++++ Available data

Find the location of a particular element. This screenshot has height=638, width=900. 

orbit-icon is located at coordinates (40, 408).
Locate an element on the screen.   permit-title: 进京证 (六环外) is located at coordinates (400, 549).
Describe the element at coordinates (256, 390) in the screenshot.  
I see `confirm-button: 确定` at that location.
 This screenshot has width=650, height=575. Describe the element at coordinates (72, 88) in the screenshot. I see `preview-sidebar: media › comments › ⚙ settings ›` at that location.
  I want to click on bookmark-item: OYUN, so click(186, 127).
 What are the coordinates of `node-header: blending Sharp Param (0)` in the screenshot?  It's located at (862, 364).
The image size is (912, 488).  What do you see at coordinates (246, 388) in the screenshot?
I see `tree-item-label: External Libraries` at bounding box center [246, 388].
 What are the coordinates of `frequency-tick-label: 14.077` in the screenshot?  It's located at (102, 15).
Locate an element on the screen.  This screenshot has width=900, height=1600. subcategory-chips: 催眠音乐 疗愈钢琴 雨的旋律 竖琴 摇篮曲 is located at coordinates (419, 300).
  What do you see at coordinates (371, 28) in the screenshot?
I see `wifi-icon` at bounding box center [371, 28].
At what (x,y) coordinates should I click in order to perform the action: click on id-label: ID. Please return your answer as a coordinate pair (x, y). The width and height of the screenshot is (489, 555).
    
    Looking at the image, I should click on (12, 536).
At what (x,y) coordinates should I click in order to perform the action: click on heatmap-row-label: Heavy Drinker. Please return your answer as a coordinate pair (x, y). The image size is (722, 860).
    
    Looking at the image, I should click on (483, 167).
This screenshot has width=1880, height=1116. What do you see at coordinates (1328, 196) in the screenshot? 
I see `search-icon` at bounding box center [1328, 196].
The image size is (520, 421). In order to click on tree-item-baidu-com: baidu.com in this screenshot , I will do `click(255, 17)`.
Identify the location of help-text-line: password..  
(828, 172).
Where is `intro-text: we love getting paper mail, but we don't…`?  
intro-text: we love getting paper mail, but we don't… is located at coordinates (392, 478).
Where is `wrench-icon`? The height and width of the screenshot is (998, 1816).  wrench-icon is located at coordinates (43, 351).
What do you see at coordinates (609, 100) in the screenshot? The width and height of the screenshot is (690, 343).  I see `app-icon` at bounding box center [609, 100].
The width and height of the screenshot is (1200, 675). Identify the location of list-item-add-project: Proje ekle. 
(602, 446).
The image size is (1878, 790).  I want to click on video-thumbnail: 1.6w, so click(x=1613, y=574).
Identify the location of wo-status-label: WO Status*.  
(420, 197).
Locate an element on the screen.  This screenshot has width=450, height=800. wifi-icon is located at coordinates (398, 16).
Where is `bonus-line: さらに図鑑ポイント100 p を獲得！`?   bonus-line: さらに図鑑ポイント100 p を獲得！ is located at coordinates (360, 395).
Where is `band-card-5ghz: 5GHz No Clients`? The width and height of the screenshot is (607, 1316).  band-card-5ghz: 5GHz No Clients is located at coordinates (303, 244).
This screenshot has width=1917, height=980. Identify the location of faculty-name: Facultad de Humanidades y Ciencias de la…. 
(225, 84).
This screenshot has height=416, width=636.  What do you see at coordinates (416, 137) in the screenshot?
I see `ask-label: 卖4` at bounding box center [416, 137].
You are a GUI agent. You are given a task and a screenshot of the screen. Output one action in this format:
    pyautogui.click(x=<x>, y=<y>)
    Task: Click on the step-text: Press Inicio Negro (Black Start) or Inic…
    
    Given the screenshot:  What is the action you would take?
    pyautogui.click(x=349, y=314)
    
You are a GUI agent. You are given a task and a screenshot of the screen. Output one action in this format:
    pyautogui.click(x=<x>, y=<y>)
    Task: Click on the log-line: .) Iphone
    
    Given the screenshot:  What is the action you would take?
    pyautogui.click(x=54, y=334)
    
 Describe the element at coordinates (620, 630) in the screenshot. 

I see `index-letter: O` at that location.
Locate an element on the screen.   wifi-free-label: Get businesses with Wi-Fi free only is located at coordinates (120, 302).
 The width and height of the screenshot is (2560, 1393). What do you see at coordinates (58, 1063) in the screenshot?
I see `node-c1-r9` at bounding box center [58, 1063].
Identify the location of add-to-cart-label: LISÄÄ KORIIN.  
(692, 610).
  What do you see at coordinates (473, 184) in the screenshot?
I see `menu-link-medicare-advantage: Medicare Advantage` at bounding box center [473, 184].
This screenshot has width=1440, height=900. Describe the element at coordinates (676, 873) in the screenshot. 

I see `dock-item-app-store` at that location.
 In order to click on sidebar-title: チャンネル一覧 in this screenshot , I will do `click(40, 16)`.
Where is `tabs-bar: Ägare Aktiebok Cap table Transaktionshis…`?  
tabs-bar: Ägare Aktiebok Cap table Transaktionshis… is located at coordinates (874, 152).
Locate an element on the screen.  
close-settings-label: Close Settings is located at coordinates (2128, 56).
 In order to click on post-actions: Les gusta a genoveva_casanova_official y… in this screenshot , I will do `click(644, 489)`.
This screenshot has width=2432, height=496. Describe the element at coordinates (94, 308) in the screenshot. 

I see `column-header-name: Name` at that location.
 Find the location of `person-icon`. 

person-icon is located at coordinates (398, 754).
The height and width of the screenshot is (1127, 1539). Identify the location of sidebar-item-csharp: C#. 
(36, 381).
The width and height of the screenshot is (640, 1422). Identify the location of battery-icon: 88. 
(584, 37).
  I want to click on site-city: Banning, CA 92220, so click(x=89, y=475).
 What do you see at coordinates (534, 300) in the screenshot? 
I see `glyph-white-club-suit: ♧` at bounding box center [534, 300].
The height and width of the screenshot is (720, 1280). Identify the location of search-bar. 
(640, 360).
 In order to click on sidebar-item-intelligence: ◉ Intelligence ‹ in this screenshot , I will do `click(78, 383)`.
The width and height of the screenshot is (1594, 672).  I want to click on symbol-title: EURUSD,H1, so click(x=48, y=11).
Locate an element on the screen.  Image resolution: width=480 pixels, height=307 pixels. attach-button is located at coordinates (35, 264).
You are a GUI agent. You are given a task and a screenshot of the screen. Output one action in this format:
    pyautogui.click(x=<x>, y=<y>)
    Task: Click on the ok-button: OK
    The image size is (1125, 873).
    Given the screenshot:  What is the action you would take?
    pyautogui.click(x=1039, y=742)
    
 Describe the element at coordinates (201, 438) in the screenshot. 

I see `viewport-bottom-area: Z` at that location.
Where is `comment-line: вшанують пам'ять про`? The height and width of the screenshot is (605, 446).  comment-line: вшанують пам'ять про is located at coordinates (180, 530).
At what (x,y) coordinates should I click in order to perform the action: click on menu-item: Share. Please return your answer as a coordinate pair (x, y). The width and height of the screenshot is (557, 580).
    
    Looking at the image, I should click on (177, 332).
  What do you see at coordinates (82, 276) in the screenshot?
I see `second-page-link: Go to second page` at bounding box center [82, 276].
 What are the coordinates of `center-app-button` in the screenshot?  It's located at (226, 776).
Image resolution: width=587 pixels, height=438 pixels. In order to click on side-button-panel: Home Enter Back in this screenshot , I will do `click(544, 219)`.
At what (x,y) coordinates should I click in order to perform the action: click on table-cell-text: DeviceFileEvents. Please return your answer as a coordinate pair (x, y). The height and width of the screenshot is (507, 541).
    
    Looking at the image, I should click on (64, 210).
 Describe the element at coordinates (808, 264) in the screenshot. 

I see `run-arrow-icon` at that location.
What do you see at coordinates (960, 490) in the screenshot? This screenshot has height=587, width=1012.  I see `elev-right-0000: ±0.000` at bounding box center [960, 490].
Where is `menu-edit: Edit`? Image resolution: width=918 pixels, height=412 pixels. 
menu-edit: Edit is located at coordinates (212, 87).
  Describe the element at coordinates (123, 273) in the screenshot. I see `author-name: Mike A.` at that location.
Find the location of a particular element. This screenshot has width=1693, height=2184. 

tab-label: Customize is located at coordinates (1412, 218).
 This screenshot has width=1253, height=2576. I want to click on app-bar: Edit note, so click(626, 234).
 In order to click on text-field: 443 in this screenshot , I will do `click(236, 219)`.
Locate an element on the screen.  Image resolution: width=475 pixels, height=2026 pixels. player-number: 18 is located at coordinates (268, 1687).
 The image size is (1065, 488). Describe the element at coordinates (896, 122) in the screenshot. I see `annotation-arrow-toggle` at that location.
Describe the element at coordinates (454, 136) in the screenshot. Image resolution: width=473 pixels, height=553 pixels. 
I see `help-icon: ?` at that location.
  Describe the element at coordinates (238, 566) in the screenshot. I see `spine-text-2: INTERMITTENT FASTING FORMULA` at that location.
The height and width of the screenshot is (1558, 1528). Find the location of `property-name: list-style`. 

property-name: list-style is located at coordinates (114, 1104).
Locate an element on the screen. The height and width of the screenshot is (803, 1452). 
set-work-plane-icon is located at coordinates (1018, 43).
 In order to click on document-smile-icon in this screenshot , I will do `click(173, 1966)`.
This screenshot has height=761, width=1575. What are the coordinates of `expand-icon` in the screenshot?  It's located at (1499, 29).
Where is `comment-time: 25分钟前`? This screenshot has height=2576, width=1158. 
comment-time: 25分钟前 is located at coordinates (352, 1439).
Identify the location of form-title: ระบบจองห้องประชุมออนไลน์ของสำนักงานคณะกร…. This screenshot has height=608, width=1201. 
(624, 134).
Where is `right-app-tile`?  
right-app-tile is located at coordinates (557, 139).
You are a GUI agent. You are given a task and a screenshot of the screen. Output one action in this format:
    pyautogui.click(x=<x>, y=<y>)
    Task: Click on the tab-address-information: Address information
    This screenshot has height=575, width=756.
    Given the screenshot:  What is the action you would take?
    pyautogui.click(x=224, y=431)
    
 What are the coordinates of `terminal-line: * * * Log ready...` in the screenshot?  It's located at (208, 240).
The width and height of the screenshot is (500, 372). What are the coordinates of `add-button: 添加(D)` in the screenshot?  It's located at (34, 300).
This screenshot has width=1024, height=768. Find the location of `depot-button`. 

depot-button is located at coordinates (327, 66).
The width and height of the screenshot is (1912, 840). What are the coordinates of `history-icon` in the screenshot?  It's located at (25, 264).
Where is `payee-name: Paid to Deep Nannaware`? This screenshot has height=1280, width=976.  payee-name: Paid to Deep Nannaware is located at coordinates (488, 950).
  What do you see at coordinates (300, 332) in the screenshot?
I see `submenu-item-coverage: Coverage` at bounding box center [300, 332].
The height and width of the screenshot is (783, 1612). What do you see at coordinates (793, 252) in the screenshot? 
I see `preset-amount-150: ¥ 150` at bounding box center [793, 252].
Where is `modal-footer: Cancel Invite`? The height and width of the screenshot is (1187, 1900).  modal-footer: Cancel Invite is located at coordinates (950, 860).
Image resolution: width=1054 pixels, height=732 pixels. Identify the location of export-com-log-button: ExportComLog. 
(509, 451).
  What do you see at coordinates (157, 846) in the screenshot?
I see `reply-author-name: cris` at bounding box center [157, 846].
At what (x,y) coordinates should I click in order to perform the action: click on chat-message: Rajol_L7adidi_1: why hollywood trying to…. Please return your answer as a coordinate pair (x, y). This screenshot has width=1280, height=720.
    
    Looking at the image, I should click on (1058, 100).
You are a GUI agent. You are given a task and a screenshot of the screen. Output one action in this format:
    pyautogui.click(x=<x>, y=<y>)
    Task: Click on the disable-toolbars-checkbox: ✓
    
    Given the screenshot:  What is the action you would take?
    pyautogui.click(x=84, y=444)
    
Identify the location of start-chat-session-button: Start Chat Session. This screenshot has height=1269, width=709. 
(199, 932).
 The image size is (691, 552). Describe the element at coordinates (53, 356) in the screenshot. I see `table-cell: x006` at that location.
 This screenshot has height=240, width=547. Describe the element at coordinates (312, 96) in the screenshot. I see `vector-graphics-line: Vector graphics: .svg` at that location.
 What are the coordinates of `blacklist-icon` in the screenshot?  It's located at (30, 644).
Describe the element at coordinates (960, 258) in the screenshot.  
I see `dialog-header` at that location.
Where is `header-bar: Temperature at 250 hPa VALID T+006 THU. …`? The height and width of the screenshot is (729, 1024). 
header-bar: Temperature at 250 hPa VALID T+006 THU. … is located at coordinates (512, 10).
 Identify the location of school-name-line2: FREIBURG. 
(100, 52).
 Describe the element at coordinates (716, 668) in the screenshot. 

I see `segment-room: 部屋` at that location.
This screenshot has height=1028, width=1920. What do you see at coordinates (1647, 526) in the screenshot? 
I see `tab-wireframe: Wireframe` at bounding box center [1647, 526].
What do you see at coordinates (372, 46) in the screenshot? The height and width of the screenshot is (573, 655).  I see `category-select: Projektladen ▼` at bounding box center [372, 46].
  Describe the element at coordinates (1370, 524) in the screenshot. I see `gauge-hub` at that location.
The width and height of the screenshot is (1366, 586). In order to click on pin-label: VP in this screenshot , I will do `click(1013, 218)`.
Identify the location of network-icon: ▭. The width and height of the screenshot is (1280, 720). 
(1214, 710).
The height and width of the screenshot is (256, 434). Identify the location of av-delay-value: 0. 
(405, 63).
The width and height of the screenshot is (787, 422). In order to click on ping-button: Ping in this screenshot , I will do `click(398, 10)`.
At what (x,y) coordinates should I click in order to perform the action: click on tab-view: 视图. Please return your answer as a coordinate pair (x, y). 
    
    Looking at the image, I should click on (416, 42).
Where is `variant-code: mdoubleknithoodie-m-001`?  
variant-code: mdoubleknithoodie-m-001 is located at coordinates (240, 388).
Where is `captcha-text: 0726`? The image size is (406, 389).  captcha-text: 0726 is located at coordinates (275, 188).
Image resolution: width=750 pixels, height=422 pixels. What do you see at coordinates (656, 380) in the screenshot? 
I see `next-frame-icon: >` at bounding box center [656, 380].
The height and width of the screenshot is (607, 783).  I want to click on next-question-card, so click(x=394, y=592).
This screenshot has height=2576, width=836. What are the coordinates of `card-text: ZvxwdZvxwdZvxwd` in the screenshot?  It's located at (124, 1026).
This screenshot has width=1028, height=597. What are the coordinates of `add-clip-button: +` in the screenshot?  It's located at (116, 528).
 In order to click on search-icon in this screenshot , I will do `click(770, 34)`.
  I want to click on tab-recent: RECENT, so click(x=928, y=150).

++++++++

▶ _Work request_
Please copy out, unchanged, the rows running from the line that contains "at (862, 364)." through the line that contains "Looking at the image, I should click on (483, 167).", including both of those lines.

▶ _Reply_
 What are the coordinates of `node-header: blending Sharp Param (0)` in the screenshot?  It's located at (862, 364).
The image size is (912, 488).  What do you see at coordinates (246, 388) in the screenshot?
I see `tree-item-label: External Libraries` at bounding box center [246, 388].
 What are the coordinates of `frequency-tick-label: 14.077` in the screenshot?  It's located at (102, 15).
Locate an element on the screen.  This screenshot has width=900, height=1600. subcategory-chips: 催眠音乐 疗愈钢琴 雨的旋律 竖琴 摇篮曲 is located at coordinates (419, 300).
  What do you see at coordinates (371, 28) in the screenshot?
I see `wifi-icon` at bounding box center [371, 28].
At what (x,y) coordinates should I click in order to perform the action: click on id-label: ID. Please return your answer as a coordinate pair (x, y). The width and height of the screenshot is (489, 555).
    
    Looking at the image, I should click on (12, 536).
At what (x,y) coordinates should I click in order to perform the action: click on heatmap-row-label: Heavy Drinker. Please return your answer as a coordinate pair (x, y). The image size is (722, 860).
    
    Looking at the image, I should click on (483, 167).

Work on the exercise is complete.